Thursday, April 14, 2011

La Fuente

Over the years, it has been my good fortune to have stood before a few fountains in a few places; Tokyo, Fairbanks, Caracas, New York City, Paris, Rome, Benavides, others. With the exception of the one trickling arsenic tainted water in Benavides, all were lively places. They were people magnets.

Perhaps it's a location problem. The fountain in front of the city hall is void of pigeons, people, prospects, pennies and popularity. A remedy could be as simple as periodically tossing some loose change into its basin. That could attract a crowd for a short while. Change is in the air. Something will come up.

Wednesday, April 13, 2011

Contains Lead

Long before boys and young men panhandled from their parents or guardian, they worked at a job to earn spending money in this town. Some pushed a broom or pumped leaded gasoline at a filling station. In better times, there were at least seven gas stations in Benavides, Texas; five full service, one self. Today? A lone self-serv remains to monopolize the motor fuel market. Full service and competition went the way of the 45 RPM, as did the better times for the pueblito.
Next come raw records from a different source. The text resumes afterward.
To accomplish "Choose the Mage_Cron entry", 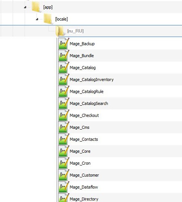I will [x=80, y=163].

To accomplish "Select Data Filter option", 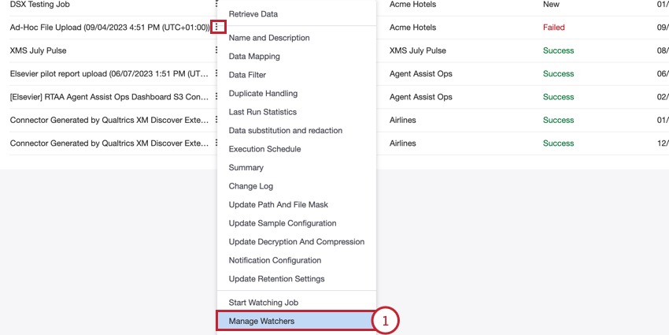I will pyautogui.click(x=247, y=75).
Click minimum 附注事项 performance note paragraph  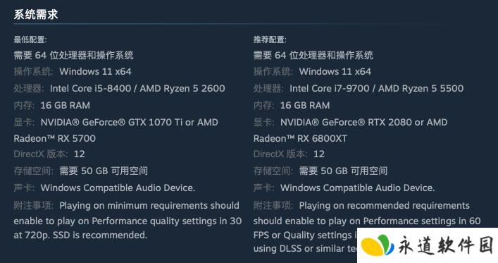click(x=127, y=220)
A couple of the establishments had garage bays to perform minor auto service. When they weren't changing tires or oil, a mechanic would have been working on some fellow's car or truck engine. They offered a valuable community service. Why should anyone have to get out of their car to pump gas in it? Why should the more-seasoned members of the community have to wrap a bony arthritic hand around a bulky gas nozzle handle? Why should anyone soil their hands sponging splattered bugs off their windshield? There are so many whys.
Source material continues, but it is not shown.